Proxmox VE (routing and port-fowarding issue)

port-forwardingproxmoxrouting

I have installed PVE, I received three public Ip address two of them are in the same range, the third one is in different range. I wanted to give PVE host one pub IP to be reachable externally, and the other two to VMs I also wanted to created two VMs with private IP address and make port forwarding. below is my configuration:

auto lo

iface lo inet loopback

auto eth0
iface eth0 inet static

address  x.x.203.141
netmask  255.255.255.128
pointopoint x.x.203.137
gateway  x.x.203.137
broadcast  x.x.203.255
#post-up echo 1 > /proc/sys/net/ipv4/conf/eth0/proxy_arp


iface eth1 inet manual

    auto vmbr0
    iface vmbr0 inet static

    address x.x.203.141
    netmask 255.255.255.128
    #gateway x.x.203.137
    bridge_ports none
    bridge_stp on
    bridge_fd 0
    bridge_maxwait 0



   iface vmbr1 inet manual
    bridge_ports none
    bridge_stp on
    bridge_fd 0

up ip route add x.x.203.142/32 dev vmbr0  ##IP of the first VM
up ip route add x.x.220.37/32 dev vmbr1   ## IP of the second VMS

auto vmbr2

iface vmbr2 inet static

address 192.168.0.254
netmask 255.255.255.0
bridge_ports none
bridge_stp on
bridge_fd 0

post-up echo 1 > /proc/sys/net/ipv4/ip_forward

post-up iptables -t nat -A POSTROUTING -s '192.168.0.0/24' -o eth0 -j MASQUERADE

post-down iptables -t nat -D POSTROUTING -s '192.168.0.0/24' -o eth0 -j MASQUERADE

yet I am losing ping externally to the host machine. and also with the second VMs which has Public IP with a different range I have a very slow internet?
another thing is that I am not able to ssh to the VM with private IP address externally.

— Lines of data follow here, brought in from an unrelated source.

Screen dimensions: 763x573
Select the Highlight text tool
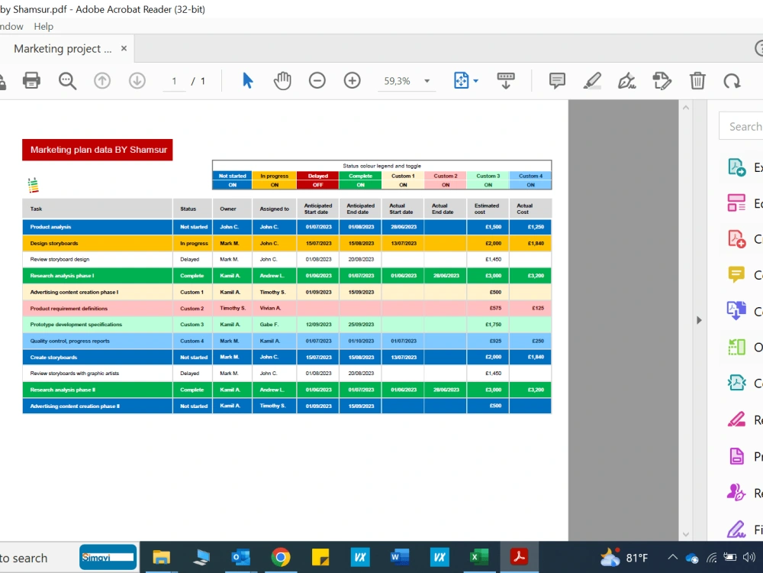point(592,80)
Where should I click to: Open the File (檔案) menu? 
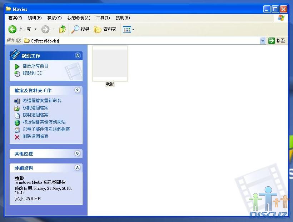tap(15, 18)
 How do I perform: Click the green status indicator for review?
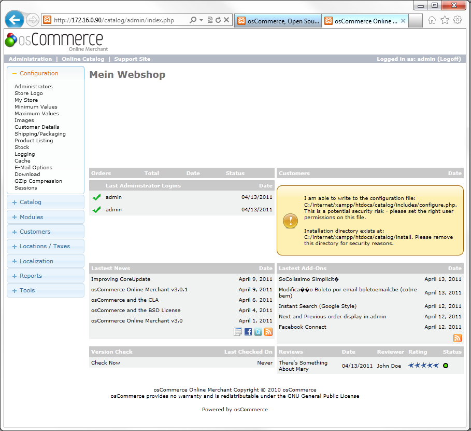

Thanks for your help in advance!

Best Answer

The easiest way to achieve this is to give white (public) IPs to VMs via bridging (not proxy-arp). You will still be able to firewall traffic for all VMs on the host, because netfilter in Linux supports checking bridge traffic with iptables rules.

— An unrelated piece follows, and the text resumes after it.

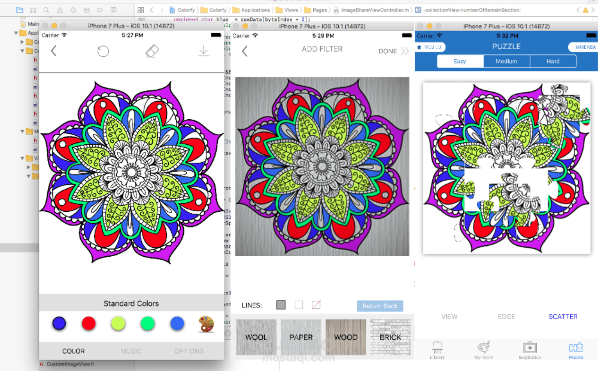This screenshot has height=371, width=598.
Task: Enable EDGE mode for the puzzle
Action: 506,317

In this case the config will probably look like this:

auto lo
iface lo inet loopback

auto eth0
iface eth0 inet manual

auto vmbr0
iface vmbr0 inet static
    address  x.x.203.141
    netmask  255.255.255.128
    pointopoint x.x.203.137
    gateway  x.x.203.137
    broadcast  x.x.203.255
    bridge_ports eth0
    bridge_stp off
    bridge_fd 0
    bridge_maxwait 0

auto eth1
iface eth1 inet manual

auto vmbr1
iface vmbr1 inet manual
    bridge_ports eth1
    bridge_stp off
    bridge_fd 0

auto vmbr2
iface vmbr2 inet static
    address 192.168.0.254
    netmask 255.255.255.0
    bridge_ports none
    bridge_stp off
    bridge_fd 0
    post-up echo 1 > /proc/sys/net/ipv4/ip_forward
    post-up iptables -t nat -A POSTROUTING -s '192.168.0.0/24' -o vmbr0 -j MASQUERADE
    post-down iptables -t nat -D POSTROUTING -s '192.168.0.0/24' -o vmbr0 -j MASQUERADE

You have to put VM which should appear on eth0 into vmbr0, the VM which should appear on eth1 into vmbr1, and everything else is going to vmbr2, any traffic from that network will be masqueraded. Note vmbr1 doesn't have any IP address, it doesn't need any, because the sole purpose of that bridge is to link eth1 and VM virtual interface. All host communication is done via vmbr0.

I don't know why you added 'pointtopoint' keyword for eth0. I retained it in the vmbr0; still I think this is a mistake and it is not needed. You have BMA network on eth0 with mask /25, it has 128 addresses (126 usable), so 'pointtopoint' (which means you have only one peer) looks wrong there. I also disabled stp in all bridges. There isn't much use of it, because you will not bridge any interfaces which are connected elsewhere.

In any case, tcpdump is your best friend.

You can set up proxy-arp instead of bridging first VM (which appear on eth0). I think this will make things less robust and I suggest you not going this way.

From your description I deduce your host should only have one IP address, and that address should be seen on eth0, so eth1 will be unnumbered in the host (shouldn't have any address), only VM address will appear there. I don't know, if it is possible to set up proxy-arp and routing in Linux on unnumbered interface (the one without any IP address), so to clarify this part I need to do some investigation on my own.